Analysts at BMO Capital Markets suggest that for currency traders, positioning for continued US dollar strength is the most straightforward strategy to navigate the new economic reality of elevated interest rates and persistent inflation.
In a report issued on Monday, BMO's chief FX strategist Mark McCormick noted that foreign exchange markets have been "too eager" to price in expectations for a resolution to tensions involving the US and Iran. He argued that while oil prices might retreat following a de-escalation, the inflationary impact would linger, driving global interest rates higher and economic growth lower—conditions that are favorable for the dollar.

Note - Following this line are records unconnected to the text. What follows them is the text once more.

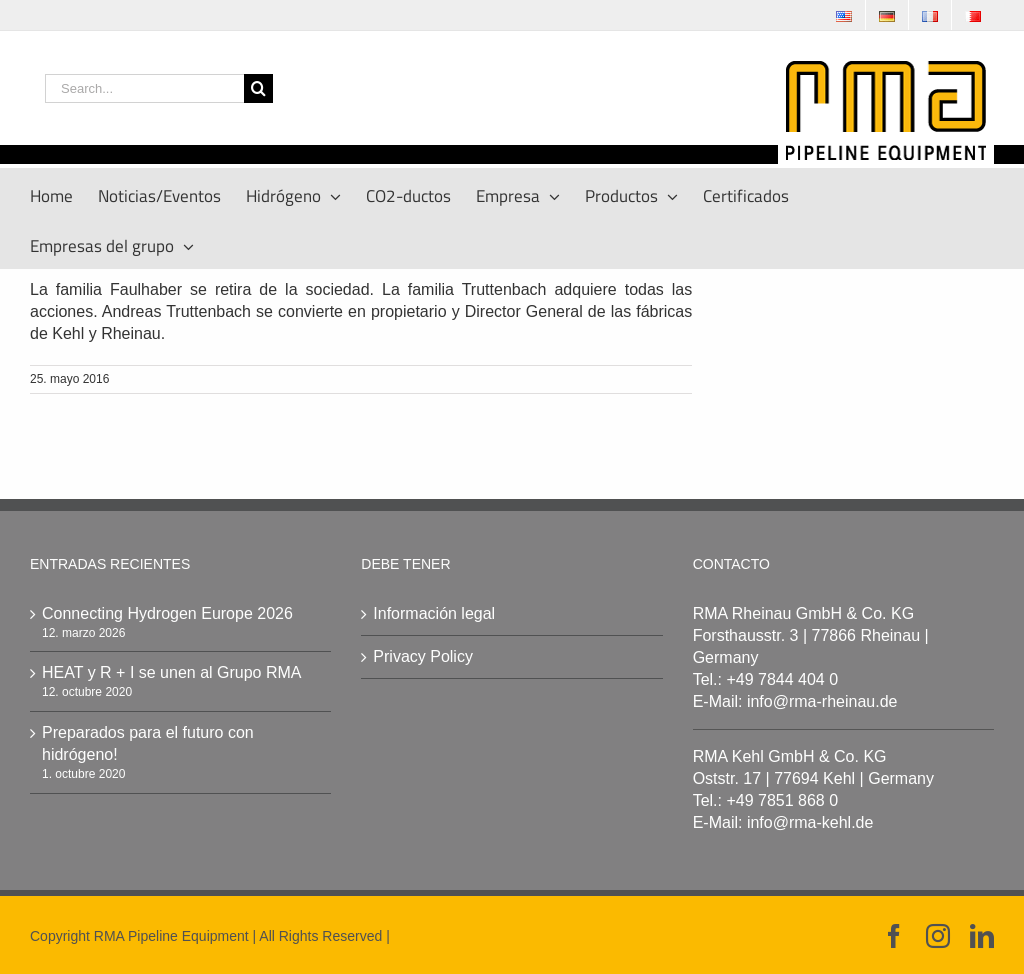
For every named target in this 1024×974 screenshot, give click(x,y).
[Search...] (144, 88)
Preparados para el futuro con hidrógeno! (148, 743)
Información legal (434, 613)
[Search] (258, 88)
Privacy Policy (423, 656)
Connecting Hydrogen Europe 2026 (167, 613)
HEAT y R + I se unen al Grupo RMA (172, 672)
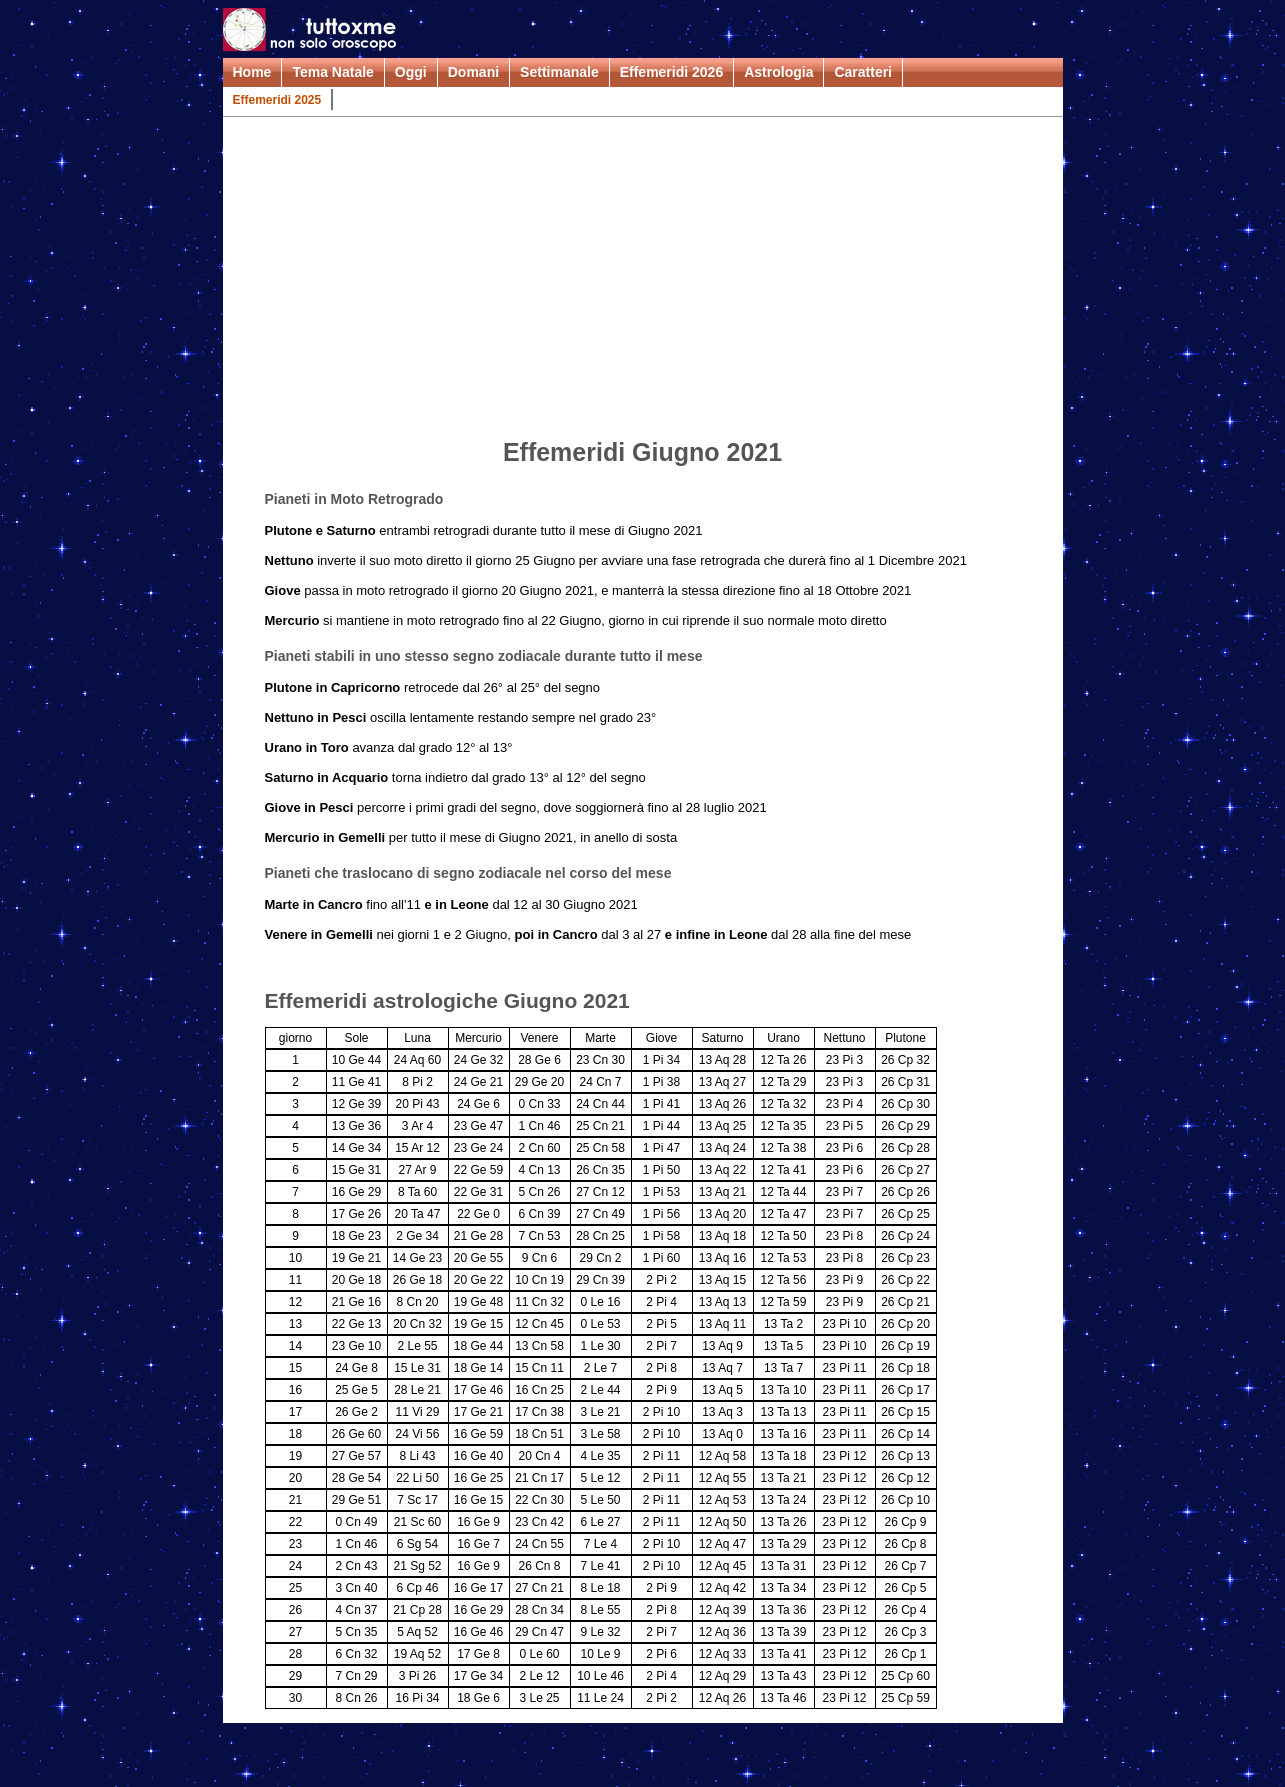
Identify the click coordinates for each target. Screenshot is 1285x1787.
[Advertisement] (643, 281)
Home (252, 72)
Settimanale (559, 72)
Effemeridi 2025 (277, 100)
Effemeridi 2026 (672, 72)
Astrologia (778, 72)
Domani (473, 72)
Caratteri (863, 72)
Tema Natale (332, 72)
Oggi (411, 72)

"Even if oil prices were to fall at the margin — a big assumption in its own right — inflation is unlikely to come down as quickly; second-round effects are building, correlations are shifting, and the bias is increasingly toward higher rates and a stronger dollar, not headline-driven optimism," McCormick stated.
BMO maintains a broadly bullish stance on the US dollar, particularly against currencies like the euro, the British pound, and the Japanese yen. McCormick's team also anticipates the greenback will strengthen versus the Australian and Canadian dollars.
Since the US and Israel initiated airstrikes against Iranian interests in late February, a key dollar index has advanced approximately 2%. Despite the conflict disrupting global energy flows and impacting oil-importing nations, the US economy has shown resilience to higher energy costs, supported by robust economic indicators. Following stronger-than-expected US job growth in May, traders have priced in a 100% probability of a Federal Reserve interest rate hike before year-end.
Last Friday, after the employment report's release, the Bloomberg Dollar Spot Index recorded its best single-day performance in over two months. Concurrently, the yield on the interest rate-sensitive US 2-year Treasury note posted its largest daily surge since April of last year, when former President Donald Trump imposed tariffs on numerous US trading partners.
The dollar index experienced a slight decline on Monday, following a 1.1% gain over the previous week.
"In our view, higher rates, slower growth, and greater macro divergence remain the more enduring narrative — and within that evolving landscape, this should continue to favor the US dollar and US asset outperformance," McCormick concluded. "The headlines are just noise; the landscape is the signal."